== Extracted records ==

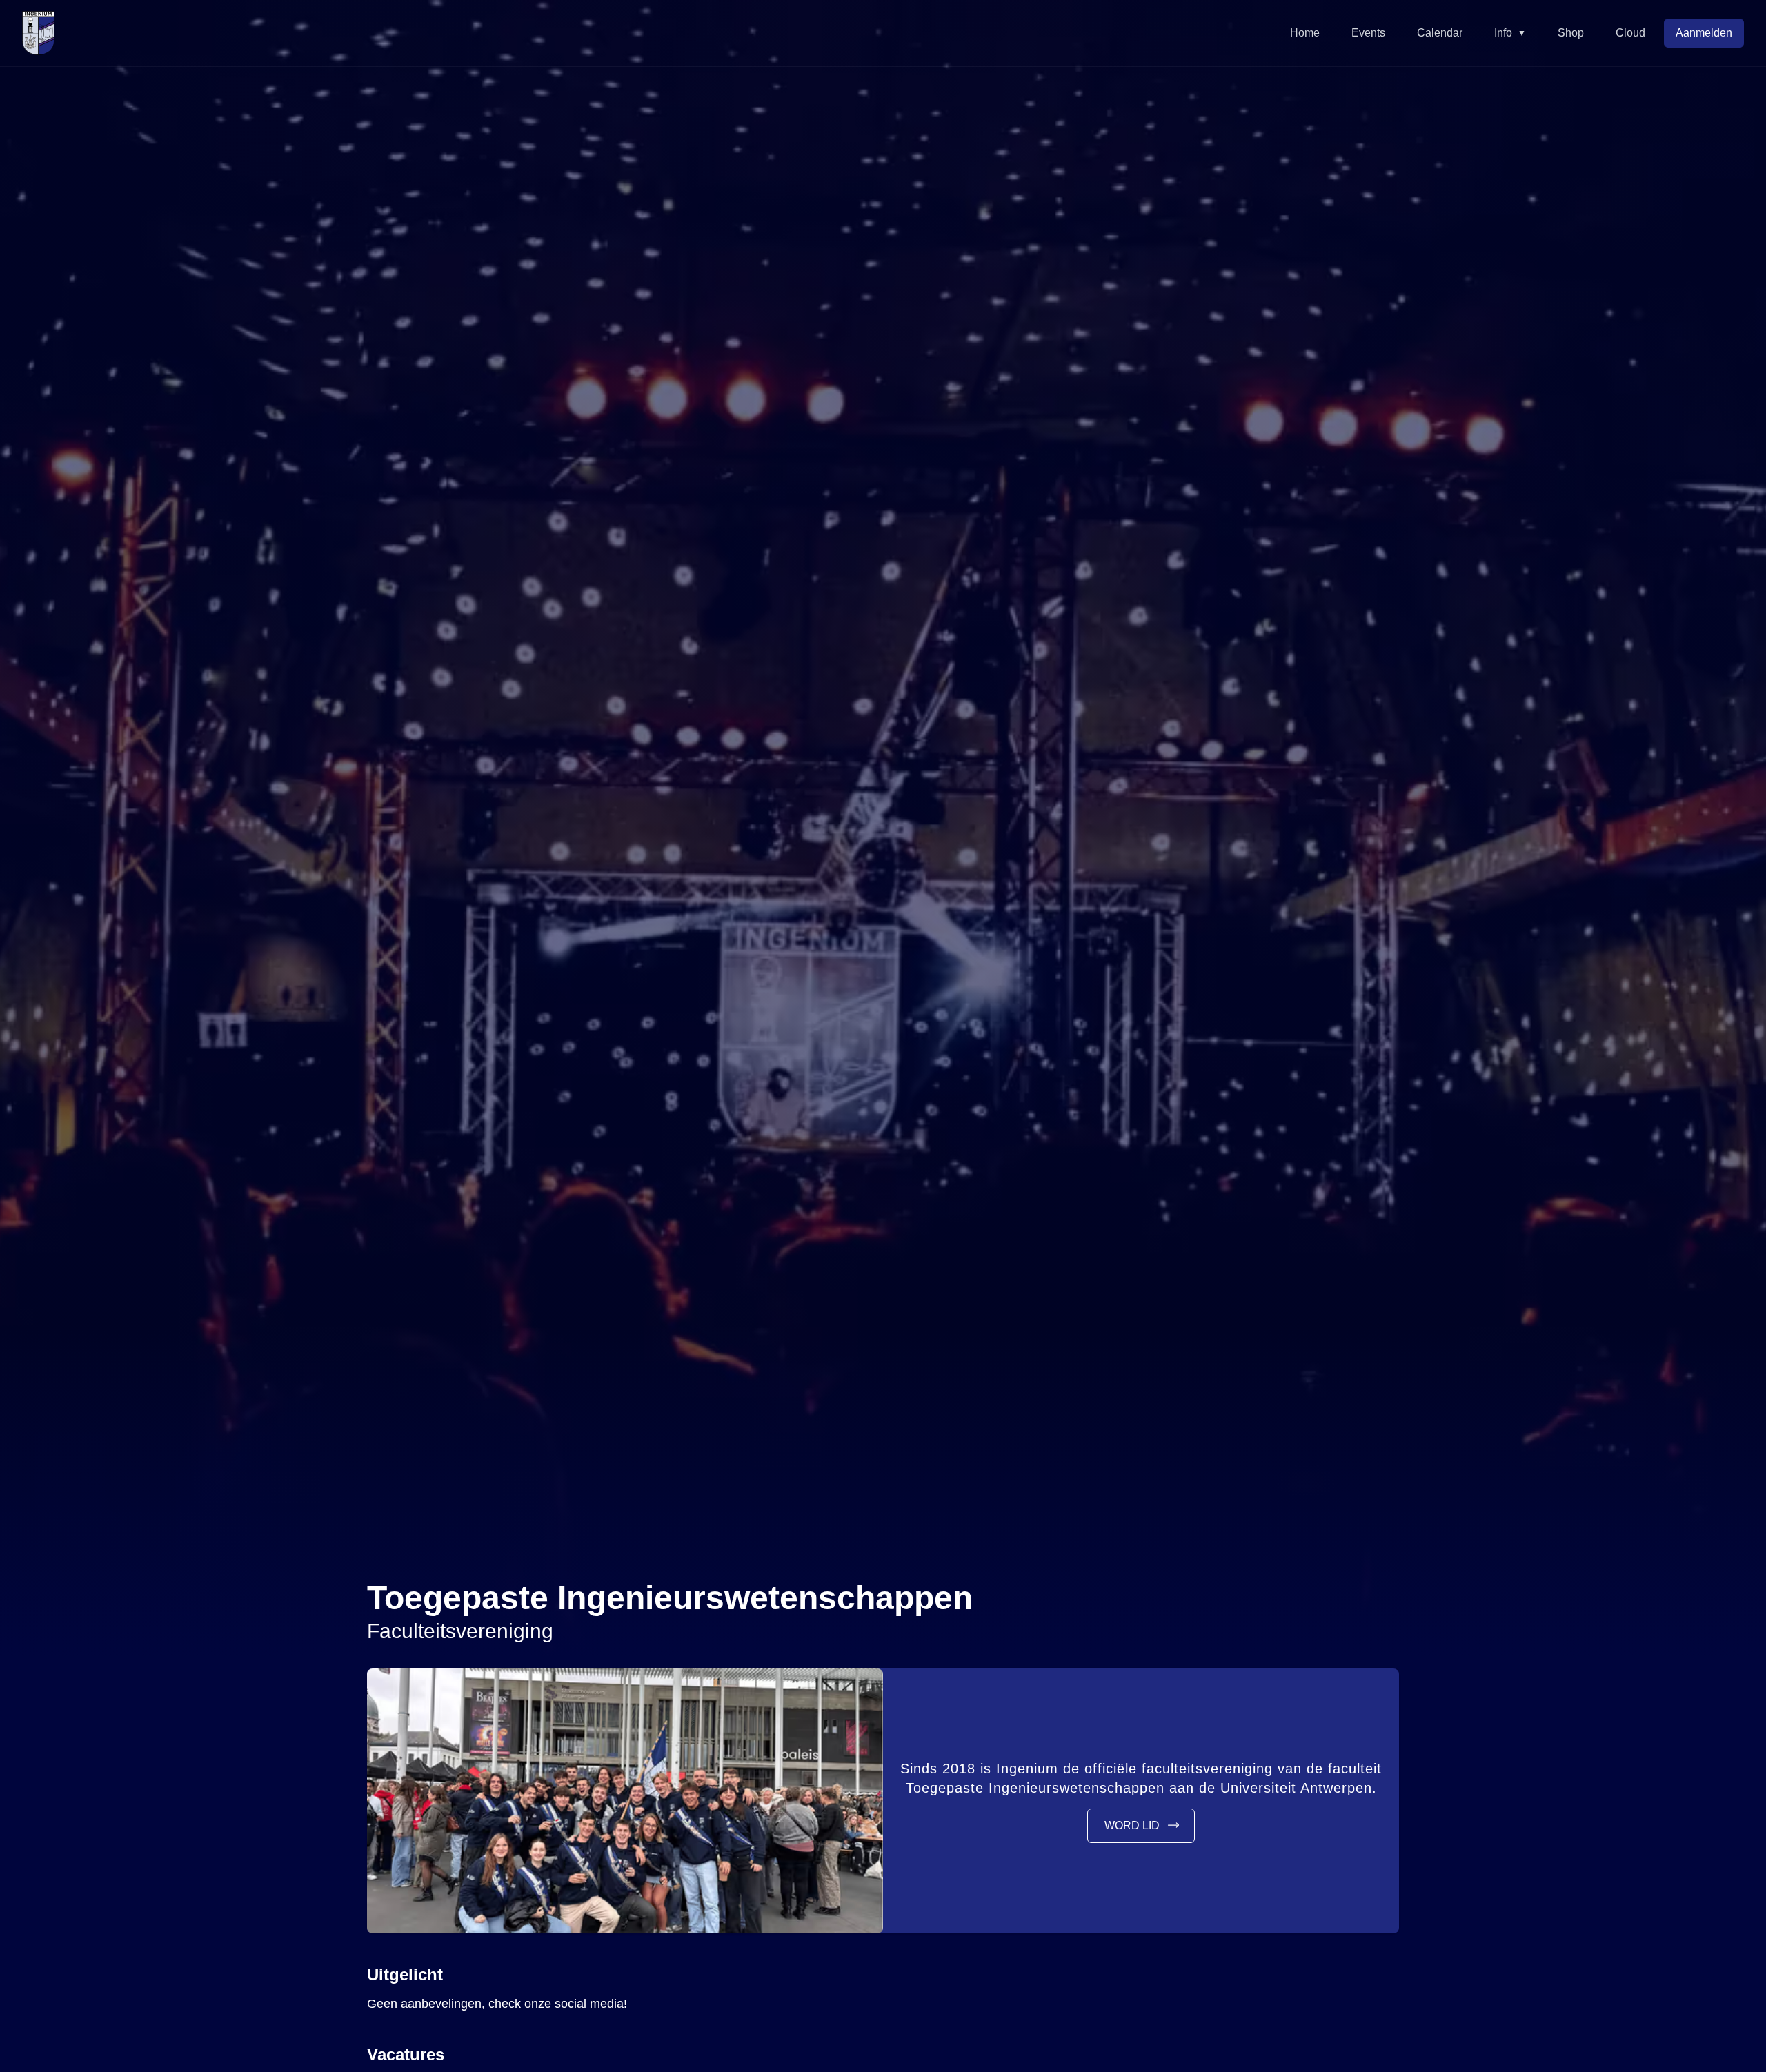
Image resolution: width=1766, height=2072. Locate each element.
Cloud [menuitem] (1630, 33)
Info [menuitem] (1510, 33)
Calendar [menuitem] (1439, 33)
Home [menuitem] (1305, 33)
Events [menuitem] (1368, 33)
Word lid (1132, 1825)
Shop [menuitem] (1571, 33)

===

### Work required
Restate word for word the lines from the line containing "Cloud [menuitem] (1630, 33)" through the last line of the listing, inclusive, and nothing beyond them.

### Result for this task
Cloud [menuitem] (1630, 33)
Info [menuitem] (1510, 33)
Calendar [menuitem] (1439, 33)
Home [menuitem] (1305, 33)
Events [menuitem] (1368, 33)
Word lid (1132, 1825)
Shop [menuitem] (1571, 33)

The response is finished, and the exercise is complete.